▶ [Directions for this task]
In the entries that follow, find the line containing "At what coordinates"; from there, copy every line exactly through the line containing "Given: Click the Undo arrow icon".

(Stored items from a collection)

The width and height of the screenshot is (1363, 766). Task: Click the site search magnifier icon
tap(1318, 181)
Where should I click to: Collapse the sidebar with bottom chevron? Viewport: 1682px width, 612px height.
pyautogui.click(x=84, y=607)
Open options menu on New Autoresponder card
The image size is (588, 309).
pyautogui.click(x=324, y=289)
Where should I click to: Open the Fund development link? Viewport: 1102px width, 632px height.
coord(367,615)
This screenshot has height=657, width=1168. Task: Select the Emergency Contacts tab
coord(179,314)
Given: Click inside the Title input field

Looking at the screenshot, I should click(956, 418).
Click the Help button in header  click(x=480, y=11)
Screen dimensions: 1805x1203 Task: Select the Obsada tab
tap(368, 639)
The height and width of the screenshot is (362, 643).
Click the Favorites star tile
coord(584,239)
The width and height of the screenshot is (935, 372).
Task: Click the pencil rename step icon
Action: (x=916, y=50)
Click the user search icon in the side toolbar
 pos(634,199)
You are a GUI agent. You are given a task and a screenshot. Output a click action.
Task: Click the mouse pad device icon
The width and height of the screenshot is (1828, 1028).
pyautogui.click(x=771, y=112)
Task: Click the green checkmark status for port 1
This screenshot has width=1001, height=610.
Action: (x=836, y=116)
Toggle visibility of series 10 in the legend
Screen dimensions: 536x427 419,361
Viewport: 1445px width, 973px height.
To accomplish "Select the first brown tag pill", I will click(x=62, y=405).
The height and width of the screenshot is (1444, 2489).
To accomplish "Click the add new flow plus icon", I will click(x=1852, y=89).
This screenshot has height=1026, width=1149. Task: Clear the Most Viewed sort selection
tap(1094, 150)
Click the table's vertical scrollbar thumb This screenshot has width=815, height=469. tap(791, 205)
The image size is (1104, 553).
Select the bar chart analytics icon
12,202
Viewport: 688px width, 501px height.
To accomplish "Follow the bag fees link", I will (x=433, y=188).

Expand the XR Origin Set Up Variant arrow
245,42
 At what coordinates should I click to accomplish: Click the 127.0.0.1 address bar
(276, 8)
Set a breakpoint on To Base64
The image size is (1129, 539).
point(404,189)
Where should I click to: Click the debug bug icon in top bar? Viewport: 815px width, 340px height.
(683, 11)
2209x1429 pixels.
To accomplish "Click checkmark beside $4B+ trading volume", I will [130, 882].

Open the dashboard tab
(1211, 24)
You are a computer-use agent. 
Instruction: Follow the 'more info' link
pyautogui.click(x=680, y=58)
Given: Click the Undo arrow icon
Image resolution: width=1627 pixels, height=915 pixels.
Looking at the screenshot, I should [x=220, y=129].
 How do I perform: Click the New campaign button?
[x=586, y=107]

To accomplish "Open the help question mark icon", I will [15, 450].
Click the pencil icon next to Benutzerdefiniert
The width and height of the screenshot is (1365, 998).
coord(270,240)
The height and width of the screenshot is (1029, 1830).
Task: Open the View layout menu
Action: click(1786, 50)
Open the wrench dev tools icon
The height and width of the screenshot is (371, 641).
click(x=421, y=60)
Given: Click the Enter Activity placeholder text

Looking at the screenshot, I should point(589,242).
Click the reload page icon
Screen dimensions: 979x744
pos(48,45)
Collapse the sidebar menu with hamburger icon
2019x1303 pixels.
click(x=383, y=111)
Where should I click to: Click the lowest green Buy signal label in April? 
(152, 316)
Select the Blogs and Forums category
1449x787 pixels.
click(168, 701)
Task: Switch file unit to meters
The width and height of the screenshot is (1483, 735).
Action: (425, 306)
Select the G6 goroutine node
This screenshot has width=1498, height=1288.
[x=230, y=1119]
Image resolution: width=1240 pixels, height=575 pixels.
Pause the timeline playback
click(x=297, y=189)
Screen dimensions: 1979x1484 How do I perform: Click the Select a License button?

▶ [Response to this task]
 At what coordinates should I click to accomplish: Click the 127.0.0.1 address bar
(276, 8)
Set a breakpoint on To Base64
The image size is (1129, 539).
point(404,189)
Where should I click to: Click the debug bug icon in top bar? Viewport: 815px width, 340px height.
(683, 11)
2209x1429 pixels.
To accomplish "Click checkmark beside $4B+ trading volume", I will [130, 882].

Open the dashboard tab
(1211, 24)
You are a computer-use agent. 
Instruction: Follow the 'more info' link
pyautogui.click(x=680, y=58)
Given: Click the Undo arrow icon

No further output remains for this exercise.